**What is required:** Filter the lines below, keeping each one that holds "computer".

Records from a dataset
_____
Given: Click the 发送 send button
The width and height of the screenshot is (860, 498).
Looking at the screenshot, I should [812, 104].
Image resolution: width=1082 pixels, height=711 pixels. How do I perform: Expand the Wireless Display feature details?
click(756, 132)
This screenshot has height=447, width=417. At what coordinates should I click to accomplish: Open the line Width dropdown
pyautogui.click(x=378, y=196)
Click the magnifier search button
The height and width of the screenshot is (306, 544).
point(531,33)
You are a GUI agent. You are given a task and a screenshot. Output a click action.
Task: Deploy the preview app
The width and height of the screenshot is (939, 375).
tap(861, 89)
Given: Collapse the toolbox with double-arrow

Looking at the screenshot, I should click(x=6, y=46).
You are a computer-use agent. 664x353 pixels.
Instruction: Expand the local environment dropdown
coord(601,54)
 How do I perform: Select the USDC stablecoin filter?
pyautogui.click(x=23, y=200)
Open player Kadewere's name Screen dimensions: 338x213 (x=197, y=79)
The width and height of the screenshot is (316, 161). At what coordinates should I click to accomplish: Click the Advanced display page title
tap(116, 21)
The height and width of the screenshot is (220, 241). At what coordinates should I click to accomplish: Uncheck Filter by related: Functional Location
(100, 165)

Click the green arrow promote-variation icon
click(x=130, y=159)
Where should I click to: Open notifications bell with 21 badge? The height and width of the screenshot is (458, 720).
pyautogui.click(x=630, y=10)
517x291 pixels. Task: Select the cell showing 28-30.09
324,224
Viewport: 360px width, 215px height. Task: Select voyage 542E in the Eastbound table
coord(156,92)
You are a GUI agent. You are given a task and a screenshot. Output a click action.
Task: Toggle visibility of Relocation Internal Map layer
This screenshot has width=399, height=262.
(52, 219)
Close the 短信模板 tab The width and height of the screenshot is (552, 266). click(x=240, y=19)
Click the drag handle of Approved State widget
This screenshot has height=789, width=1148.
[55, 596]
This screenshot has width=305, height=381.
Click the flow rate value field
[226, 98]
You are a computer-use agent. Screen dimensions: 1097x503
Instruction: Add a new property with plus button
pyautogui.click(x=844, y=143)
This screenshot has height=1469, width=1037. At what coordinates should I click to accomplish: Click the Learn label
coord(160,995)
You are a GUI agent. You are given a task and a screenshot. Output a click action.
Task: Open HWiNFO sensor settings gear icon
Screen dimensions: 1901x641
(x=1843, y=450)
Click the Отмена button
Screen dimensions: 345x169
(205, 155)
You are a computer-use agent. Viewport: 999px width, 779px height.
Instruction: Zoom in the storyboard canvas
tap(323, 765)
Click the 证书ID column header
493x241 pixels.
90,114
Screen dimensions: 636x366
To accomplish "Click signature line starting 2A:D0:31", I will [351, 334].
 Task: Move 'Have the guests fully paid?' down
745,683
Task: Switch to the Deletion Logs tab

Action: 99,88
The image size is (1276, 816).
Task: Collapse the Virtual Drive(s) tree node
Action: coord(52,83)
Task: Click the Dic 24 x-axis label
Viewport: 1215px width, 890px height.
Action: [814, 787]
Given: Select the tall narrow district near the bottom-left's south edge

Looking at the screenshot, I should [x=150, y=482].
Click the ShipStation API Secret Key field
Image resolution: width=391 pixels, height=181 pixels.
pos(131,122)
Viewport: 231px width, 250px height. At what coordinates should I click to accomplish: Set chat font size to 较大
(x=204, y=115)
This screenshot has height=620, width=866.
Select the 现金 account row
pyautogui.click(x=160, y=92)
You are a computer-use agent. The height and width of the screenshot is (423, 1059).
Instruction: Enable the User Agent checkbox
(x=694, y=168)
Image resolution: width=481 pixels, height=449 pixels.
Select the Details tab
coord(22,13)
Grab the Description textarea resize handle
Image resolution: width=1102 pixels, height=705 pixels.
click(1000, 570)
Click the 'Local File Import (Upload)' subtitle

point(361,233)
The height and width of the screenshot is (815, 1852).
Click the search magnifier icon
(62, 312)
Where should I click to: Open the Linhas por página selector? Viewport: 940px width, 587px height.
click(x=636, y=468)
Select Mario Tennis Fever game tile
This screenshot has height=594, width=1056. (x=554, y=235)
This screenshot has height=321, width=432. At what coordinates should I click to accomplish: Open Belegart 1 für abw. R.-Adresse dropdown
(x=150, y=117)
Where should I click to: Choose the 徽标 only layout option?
_____
**Solution to the exercise:**
You are a computer-use agent. 664x353 pixels.
You are a computer-use agent. Screen dimensions: 1097x503
You are a computer-use agent. Viewport: 999px width, 779px height.
You are a computer-use agent. The height and width of the screenshot is (423, 1059).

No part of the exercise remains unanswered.